TEXTE FOURNI:

▬▬▬▬▬▬▬▬▬▬

Commandes et archives Avec un photojournalisme qui disparaît – alors même que les archives publiques comme celles du Centre national de l’audiovisuel (qui a par exemple repris les archives de l’ancien photographe du Land Martin Linster [1956-2017]) ou la Photothèque de la Ville de Luxembourg sont basées en grande partie sur les fonds des photographes de presse –, le rôle de commanditaire de documentation-image revient peu à peu à la main publique. Le Fonds Kirchberg pour l’évolution de son quartier, le Centre national de l’audiovisuel pour certains grands projets (ou, comme en début d’année 2020, pour des événements exceptionnels comme le lockdown), la Photothèque avec sa propre équipe de photographes, ou, très occasionnellement, un maître d’œuvre privé (comme Luxtram pour la construction du tramway ou l’entreprise de construction Soludec, qui a publié un beau livre avec ses grandes réalisations) sont désormais autant de commanditaires importants pour une documentation de l’évolution du Luxembourg.

Est-ce une solution pour autant ? Certainement pas, car tous ces commanditaires ne choisissent qu’un angle, une vue partielle du monde. Et, même si ces commandes sont souvent correctement payées, elles ne peuvent sauver le métier du photojournaliste de la paupérisation. Les bourses du CNA par exemple, dont l’ambition est esthétique plutôt que politique, sont liées à un projet personnel, qui peut être à l’autre bout du monde. Le projet dépend alors d’une envie du ou de la photographe, qui peut ainsi publier le beau livre de ses rêves, lui permettant de participer à des expositions ou foires internationales. C’est bien, mais cela ne saurait remplacer le regard sans concession sur la société autochtone.

La grande exposition The Bitter Years, coordonnée par Edward Steichen et désormais exposée en permanence dans la tour d’eau du CNA à Dudelange (avec une pause hivernale annuelle, qui s’étend cette année jusqu’au 28 février), serait-elle un idéal de documentation photographique ? Les photos devenues iconiques de Dorothea Lange, de Walker Evans ou de Russell Lee montrant les conséquences de la grande dépression à la fin des années 1930 aux États-Unis, sont bien dues à une commande de la Farm Security Administration étatique. Mais ce n’est qu’un extrait, un moment choisi. Aujourd’hui, les tentatives de censure étatique des images montrant les violences policières, via l’article 24 de la loi « sécurité globale » en France, prouvent une dérive contraire : l’État et ses forces de l’ordre veulent s’arroger le pouvoir absolu en contrôlant les images. L’assassinat de George Floyd par des policiers, en mai à Minneapolis, ou le tabassage violent et gratuit par des policiers du producteur de musique Michel Zecler à l’entrée de son studio à Paris fin novembre prouvent l’importance de l’image citoyenne dans l’équilibrage des pouvoirs. « L’unique distinction qui existe pour moi aujourd’hui entre ‘professionnels’ et ‘non-professionnels’, c’est le bulletin de salaire », estime David Dufresne, le réalisateur de Un pays qui se tient sage, un documentaire sur les violences policières durant les manifestations des gilets jaunes en France (dans Les Inrockuptibles du 23 septembre 2020). Pierre Bourdieu appelait cette pratique de la photographie « objectivation participante ».

▬▬▬▬▬▬▬▬▬▬

CONSIGNES À SUIVRE:
**1.** Dans le texte sur le photojournalisme, reprenez le passage qui s'ouvre sur les mots contenant "Est-ce une solution" et se termine par "la société autochtone.", en substituant "subventions" à "bourses".
**2.** D'après le texte sur le photojournalisme, qui a coordonné l'exposition The Bitter Years ?
Les lignes qui suivent forment un matériau distinct du texte.

(Entrées du jeu de données)
▬▬▬▬▬▬▬▬▬▬

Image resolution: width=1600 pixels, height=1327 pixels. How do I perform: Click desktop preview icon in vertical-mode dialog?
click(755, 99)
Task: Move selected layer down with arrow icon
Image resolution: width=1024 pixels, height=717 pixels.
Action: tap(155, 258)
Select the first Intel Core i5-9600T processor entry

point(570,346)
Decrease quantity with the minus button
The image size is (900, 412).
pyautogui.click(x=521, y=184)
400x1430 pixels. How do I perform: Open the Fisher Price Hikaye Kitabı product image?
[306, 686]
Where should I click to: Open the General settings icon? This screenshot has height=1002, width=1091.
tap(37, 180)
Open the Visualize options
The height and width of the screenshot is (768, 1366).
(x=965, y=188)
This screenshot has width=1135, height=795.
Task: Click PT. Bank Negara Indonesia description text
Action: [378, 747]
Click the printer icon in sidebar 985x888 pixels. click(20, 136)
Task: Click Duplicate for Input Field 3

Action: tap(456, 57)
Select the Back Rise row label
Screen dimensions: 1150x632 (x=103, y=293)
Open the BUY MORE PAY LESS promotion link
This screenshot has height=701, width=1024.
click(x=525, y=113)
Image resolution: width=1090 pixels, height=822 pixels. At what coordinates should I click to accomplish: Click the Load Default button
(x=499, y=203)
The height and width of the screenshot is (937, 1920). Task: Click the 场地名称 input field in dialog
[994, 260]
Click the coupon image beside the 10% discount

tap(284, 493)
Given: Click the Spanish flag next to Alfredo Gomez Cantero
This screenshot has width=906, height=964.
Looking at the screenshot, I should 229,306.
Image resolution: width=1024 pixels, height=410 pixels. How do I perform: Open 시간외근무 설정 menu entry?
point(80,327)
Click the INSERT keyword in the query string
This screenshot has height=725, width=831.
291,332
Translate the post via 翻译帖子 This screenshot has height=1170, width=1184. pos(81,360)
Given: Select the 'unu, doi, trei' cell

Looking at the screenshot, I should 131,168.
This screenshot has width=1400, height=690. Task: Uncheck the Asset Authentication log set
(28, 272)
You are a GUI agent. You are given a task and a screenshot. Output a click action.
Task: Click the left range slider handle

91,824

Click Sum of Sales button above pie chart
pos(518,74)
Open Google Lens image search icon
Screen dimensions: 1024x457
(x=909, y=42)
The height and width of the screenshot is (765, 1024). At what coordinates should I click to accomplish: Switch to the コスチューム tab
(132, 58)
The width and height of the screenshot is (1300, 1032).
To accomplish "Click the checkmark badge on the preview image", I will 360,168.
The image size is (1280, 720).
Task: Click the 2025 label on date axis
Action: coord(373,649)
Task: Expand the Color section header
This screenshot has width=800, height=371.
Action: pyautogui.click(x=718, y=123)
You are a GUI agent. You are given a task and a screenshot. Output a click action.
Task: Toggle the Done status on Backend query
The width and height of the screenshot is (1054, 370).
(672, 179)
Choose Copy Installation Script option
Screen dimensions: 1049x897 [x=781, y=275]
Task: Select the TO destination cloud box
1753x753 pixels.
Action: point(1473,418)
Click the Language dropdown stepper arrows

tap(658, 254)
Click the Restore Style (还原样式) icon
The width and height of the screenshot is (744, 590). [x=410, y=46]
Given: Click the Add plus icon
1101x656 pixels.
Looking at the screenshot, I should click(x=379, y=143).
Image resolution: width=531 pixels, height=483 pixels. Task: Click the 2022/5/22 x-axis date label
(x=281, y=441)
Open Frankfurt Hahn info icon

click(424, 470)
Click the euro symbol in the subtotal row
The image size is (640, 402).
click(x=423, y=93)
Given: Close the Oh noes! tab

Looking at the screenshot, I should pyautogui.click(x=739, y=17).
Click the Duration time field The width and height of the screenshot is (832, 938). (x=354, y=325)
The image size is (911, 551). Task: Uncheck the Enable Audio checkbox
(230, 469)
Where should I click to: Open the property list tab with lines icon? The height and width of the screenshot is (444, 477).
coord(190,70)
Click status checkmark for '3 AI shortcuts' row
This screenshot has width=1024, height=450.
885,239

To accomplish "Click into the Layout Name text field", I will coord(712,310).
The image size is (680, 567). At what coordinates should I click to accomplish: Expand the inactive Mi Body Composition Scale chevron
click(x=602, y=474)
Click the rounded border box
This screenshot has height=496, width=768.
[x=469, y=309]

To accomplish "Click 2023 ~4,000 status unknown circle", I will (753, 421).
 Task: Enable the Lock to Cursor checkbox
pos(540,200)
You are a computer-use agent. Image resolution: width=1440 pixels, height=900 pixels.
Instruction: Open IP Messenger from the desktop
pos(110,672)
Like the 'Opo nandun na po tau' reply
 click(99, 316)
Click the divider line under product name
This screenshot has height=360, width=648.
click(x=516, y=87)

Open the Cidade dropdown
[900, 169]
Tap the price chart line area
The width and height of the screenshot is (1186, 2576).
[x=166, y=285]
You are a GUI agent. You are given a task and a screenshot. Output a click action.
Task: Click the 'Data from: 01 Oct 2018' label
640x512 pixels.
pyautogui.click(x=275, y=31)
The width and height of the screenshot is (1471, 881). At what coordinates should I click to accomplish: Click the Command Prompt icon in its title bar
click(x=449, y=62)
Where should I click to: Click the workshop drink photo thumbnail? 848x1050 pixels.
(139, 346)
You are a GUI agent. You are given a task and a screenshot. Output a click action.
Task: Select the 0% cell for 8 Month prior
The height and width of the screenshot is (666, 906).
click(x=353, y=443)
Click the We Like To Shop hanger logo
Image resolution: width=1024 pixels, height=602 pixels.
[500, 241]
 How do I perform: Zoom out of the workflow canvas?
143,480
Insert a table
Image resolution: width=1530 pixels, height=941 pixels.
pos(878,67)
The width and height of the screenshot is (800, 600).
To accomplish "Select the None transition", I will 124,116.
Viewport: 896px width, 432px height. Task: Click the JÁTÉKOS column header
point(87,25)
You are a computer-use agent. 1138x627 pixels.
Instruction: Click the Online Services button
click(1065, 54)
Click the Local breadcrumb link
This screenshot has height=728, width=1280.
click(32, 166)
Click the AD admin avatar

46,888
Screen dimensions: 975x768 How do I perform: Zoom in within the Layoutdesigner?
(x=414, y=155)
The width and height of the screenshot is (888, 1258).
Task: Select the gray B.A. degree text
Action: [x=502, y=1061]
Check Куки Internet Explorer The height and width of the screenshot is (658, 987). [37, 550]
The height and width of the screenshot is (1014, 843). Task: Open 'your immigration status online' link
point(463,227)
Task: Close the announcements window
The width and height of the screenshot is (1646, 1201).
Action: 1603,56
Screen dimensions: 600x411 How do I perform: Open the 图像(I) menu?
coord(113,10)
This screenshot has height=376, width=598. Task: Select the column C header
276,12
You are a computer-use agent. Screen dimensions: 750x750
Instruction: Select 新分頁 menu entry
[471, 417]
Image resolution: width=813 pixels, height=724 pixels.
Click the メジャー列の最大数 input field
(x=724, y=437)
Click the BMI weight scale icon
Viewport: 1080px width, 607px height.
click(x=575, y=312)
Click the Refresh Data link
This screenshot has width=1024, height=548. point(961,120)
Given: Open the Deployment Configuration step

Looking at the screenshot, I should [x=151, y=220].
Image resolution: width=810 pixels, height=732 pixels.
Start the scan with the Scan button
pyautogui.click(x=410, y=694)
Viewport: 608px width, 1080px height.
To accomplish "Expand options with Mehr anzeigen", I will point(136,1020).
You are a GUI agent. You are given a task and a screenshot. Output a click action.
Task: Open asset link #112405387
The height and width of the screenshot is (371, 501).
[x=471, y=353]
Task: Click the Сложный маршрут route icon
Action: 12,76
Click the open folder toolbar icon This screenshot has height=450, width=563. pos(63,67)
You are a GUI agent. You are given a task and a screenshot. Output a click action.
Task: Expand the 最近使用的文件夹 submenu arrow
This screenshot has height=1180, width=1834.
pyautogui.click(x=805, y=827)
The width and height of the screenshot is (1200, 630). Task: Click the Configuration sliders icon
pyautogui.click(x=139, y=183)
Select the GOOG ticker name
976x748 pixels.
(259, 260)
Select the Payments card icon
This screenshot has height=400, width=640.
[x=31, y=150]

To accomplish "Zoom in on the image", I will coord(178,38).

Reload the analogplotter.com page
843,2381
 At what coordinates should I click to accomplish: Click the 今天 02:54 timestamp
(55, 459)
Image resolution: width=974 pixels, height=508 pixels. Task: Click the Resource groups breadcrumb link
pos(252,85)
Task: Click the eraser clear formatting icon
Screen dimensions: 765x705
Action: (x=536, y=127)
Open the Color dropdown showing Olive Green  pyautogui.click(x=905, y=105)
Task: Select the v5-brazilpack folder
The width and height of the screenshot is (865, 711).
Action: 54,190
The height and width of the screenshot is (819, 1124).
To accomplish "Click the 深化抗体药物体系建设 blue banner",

▬▬▬▬▬▬▬▬▬▬

RÉPONSES ATTENDUES:
**1.**
Est-ce une solution pour autant ? Certainement pas, car tous ces commanditaires ne choisissent qu’un angle, une vue partielle du monde. Et, même si ces commandes sont souvent correctement payées, elles ne peuvent sauver le métier du photojournaliste de la paupérisation. Les subventions du CNA par exemple, dont l’ambition est esthétique plutôt que politique, sont liées à un projet personnel, qui peut être à l’autre bout du monde. Le projet dépend alors d’une envie du ou de la photographe, qui peut ainsi publier le beau livre de ses rêves, lui permettant de participer à des expositions ou foires internationales. C’est bien, mais cela ne saurait remplacer le regard sans concession sur la société autochtone.

**2.** Edward Steichen.